Causal AI solves the chicken-and-egg problem of traditional AI, Geifman added. In traditional AI, you find correlations like a set of coupons being linked to an increase in sales. However, you might be giving coupons to people who would buy anyway. Causation allows us to understand whether people would buy without coupons and whether the coupons actually made them buy.
In B2B marketing, causal AI could help marketers understand how to allocate marketing resources better for deeper insights and decision-making. For example, whether we should send sales development to chase leads, or would they convert on their own; does sending another email have an incremental effect on conversion, etc.
Generative AI can impact productivity and performance with patterns and predictions (Thanks, Pippi Pepennopolis!). Causality can drive incrementality by optimizing our market mix modeling.

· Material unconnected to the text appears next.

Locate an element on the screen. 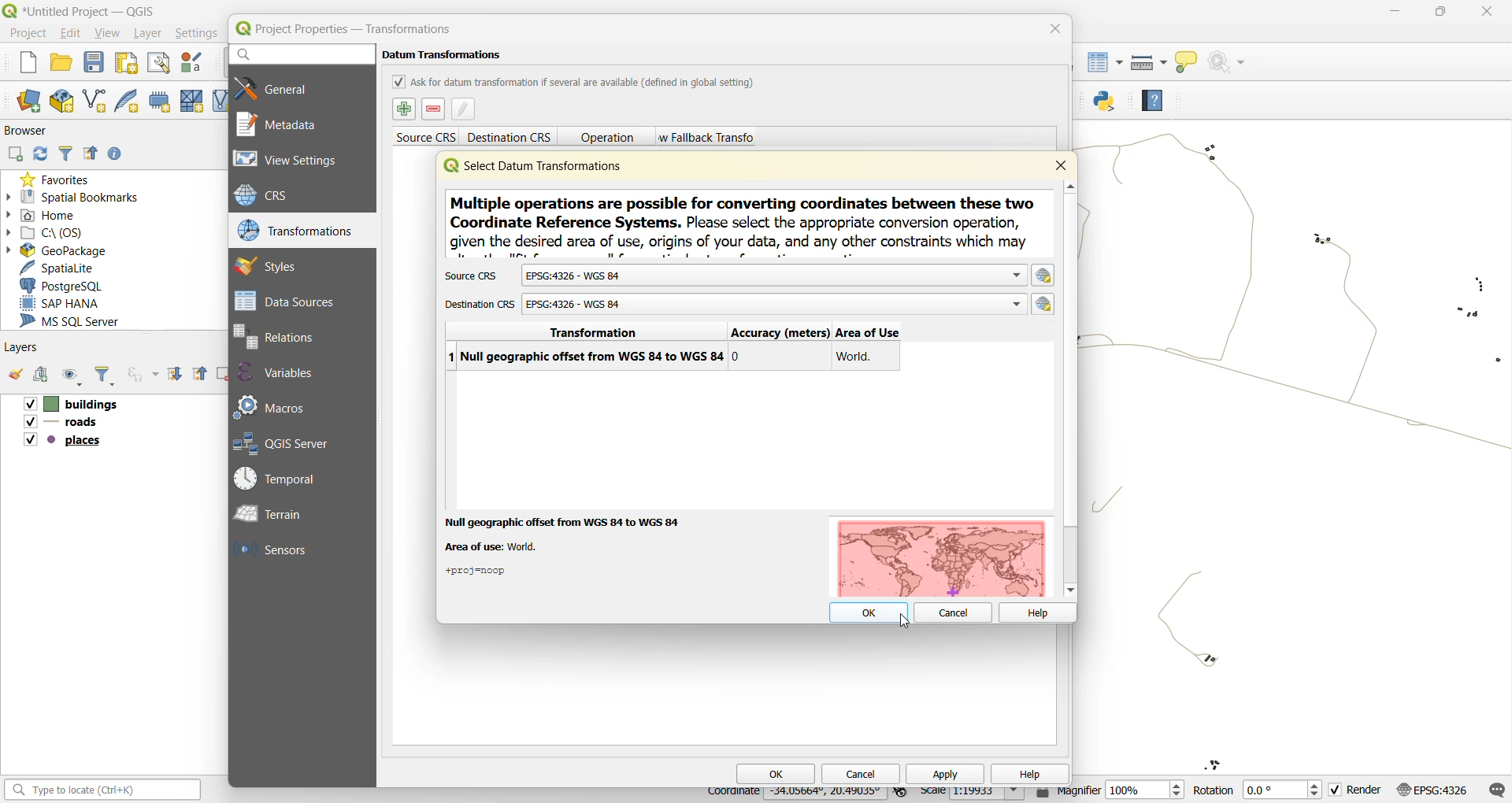 The width and height of the screenshot is (1512, 803). settings is located at coordinates (196, 34).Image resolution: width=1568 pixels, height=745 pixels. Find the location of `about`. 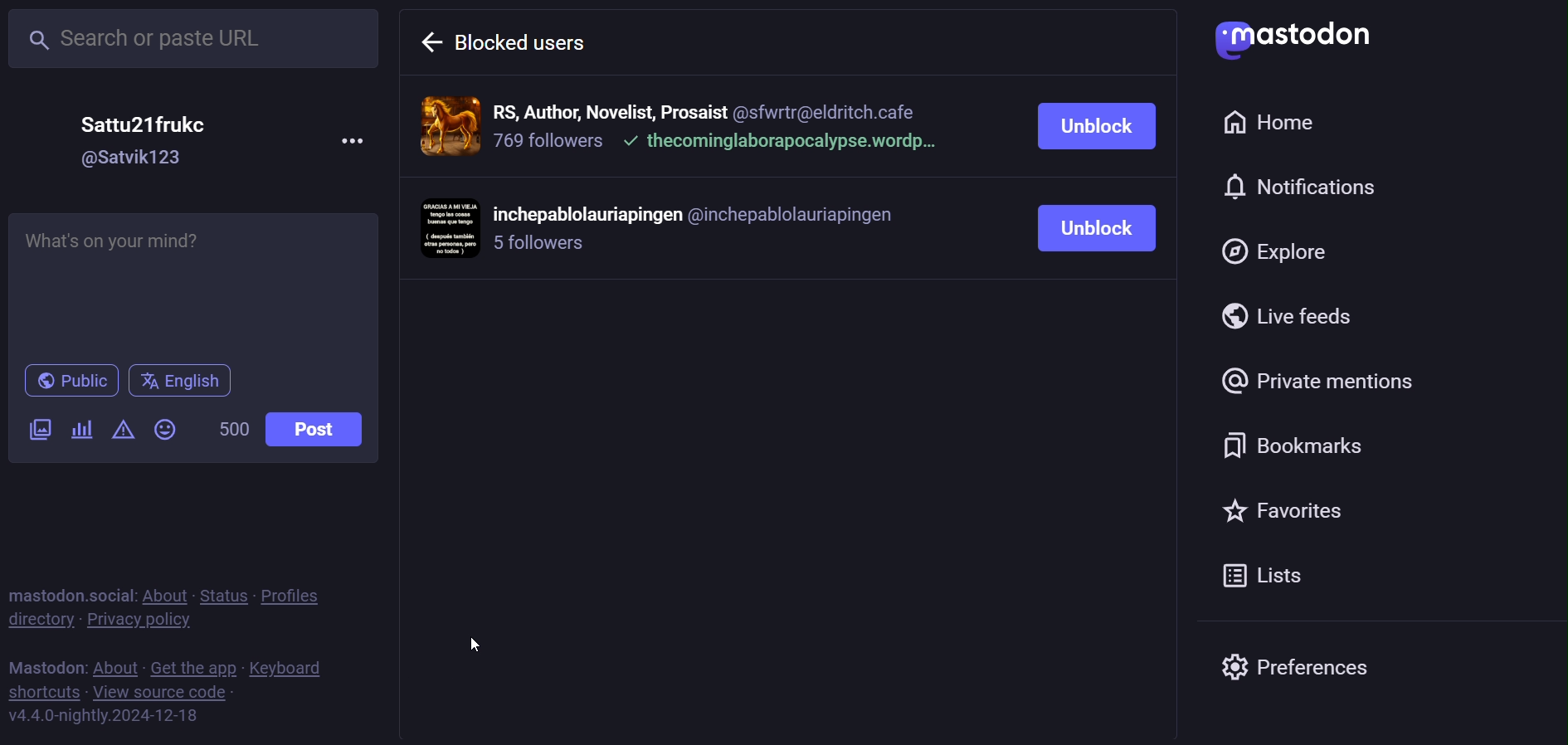

about is located at coordinates (113, 663).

When it comes to ROI, Foster added that causal AI can look at every campaign or touchpoint the person came in contact with to determine how each impacts the observed outcomes or conversions. That is very hard, if impossible, for a human.

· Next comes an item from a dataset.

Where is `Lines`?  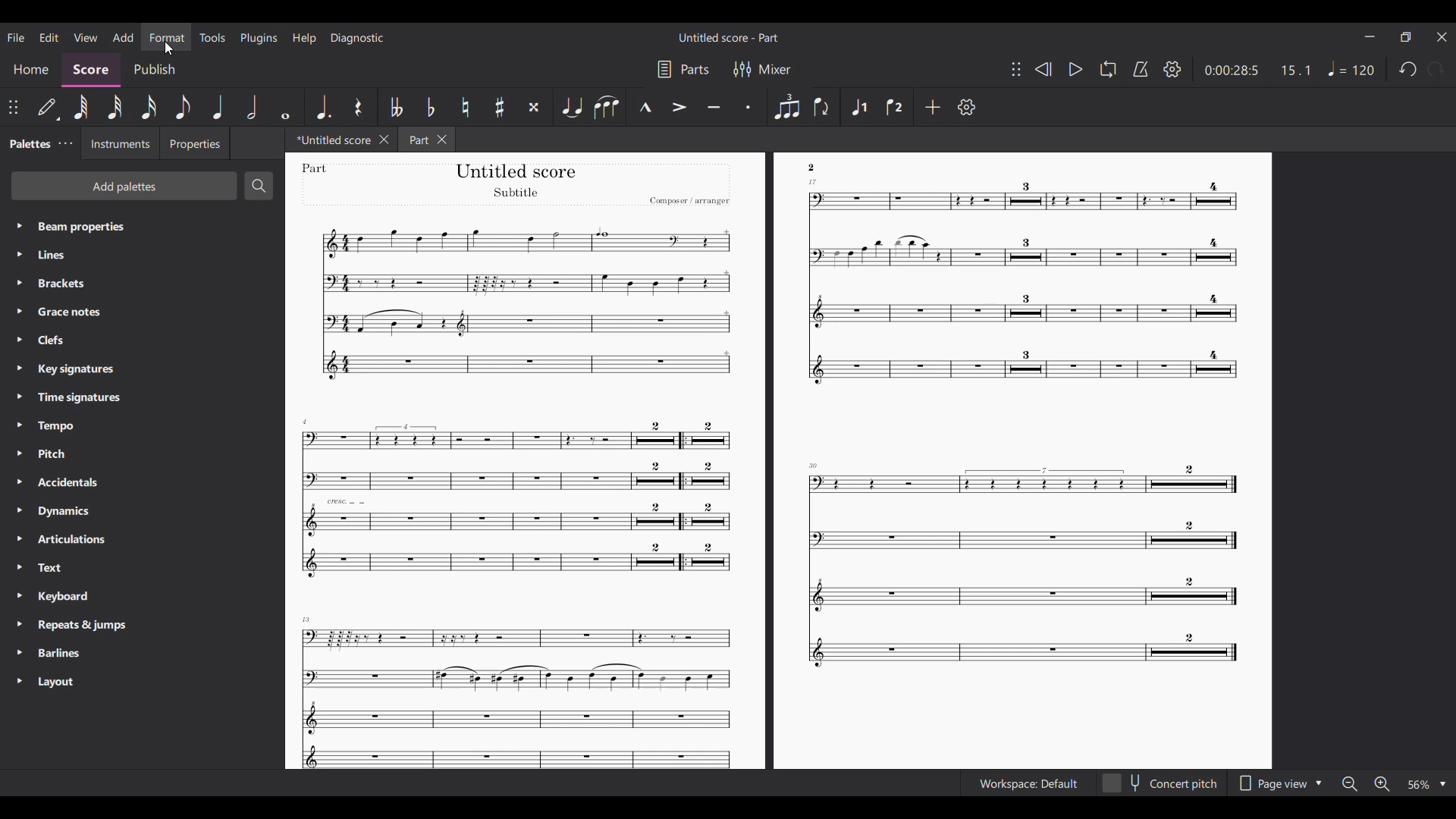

He does caution, however, that it has its limitations. Most casual AI or inference applications are used in the analysis of existing datasets, which can lead to both false-positive (type 1) and false-negative (type 2) errors. With that in mind, he suggests, causal AI is primarily helpful in forming hypotheses to test in experimentation and validate, rather than drawing specific conclusions. “You can use causal models to isolate potential ROI, but it needs to be paired with experimentation. That’s a big data usability gap that impacts most BI efforts. All the data in the world means nothing unless you can discover patterns that lead to testable hypotheses. Causal AI can be a powerful tool in uncovering insights in a sea of data that traditional approaches couldn’t surface.”

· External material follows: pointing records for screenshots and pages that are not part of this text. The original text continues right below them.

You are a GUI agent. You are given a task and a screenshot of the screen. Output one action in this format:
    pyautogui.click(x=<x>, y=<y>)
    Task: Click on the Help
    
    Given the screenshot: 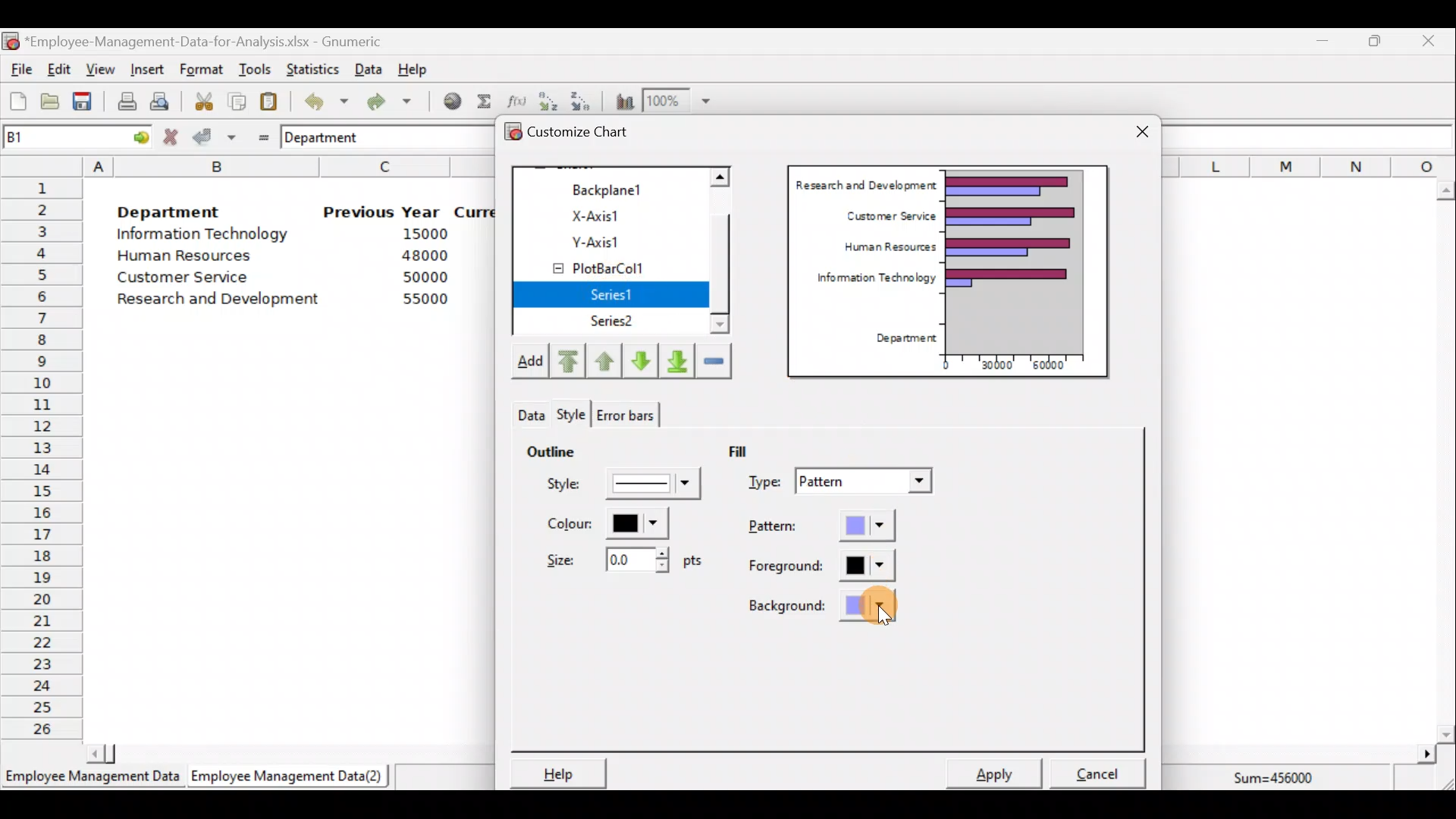 What is the action you would take?
    pyautogui.click(x=421, y=68)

By making accurate predictions with causation and finding patterns through correlation, said Vivek Sharma, CEO & co-founder of content personalization platform Movable Ink, we can more accurately anticipate what the customer will appreciate, based on trigger factors, and eventually impact behavioral change.
For instance, if a retailer can better understand why their customer made a decision by identifying the multiple facets that drove customer behavior, they can then figure out the best way to influence future behavior, build more personalized experiences and impact stronger business outcomes. And like with all AI, causal AI gets smarter with each interaction and can potentially help marketers dig into deeper insights.
Stronger Together: Generative AI and Causal AI Work Best in Tandem
Generative AI has already to a large extent democratized analytics by giving more people the ability to analyze data quickly and easily, create visual reports, and uncover essential patterns, said Sharma. Geifman, too, points to the emerging popularity of “AI analysts or AI butlers,” which allow marketers to interact with and query the data, create analysis and share dashboards — all using plain English.
With Generative AI’s ability to create new data based on the data it trains on, it can create text, images, videos, code, etc., based on the inferences produced through causal AI.
For instance, said Foster, his team is using causal AI to form hypotheses, and generative AI to create prototypes for experiments to validate the hypotheses. Paired, they can understand user behavior, form hypotheses and validate them to draw conclusions without requiring human intervention.
Ultimately, evaluating multichannel marketing campaigns with causal and generative AI provides a deeper understanding of marketing effectiveness, allows for better resource allocation, and helps maximize ROI by focusing efforts on the channels and tactics that have a proven causal impact on desired outcomes.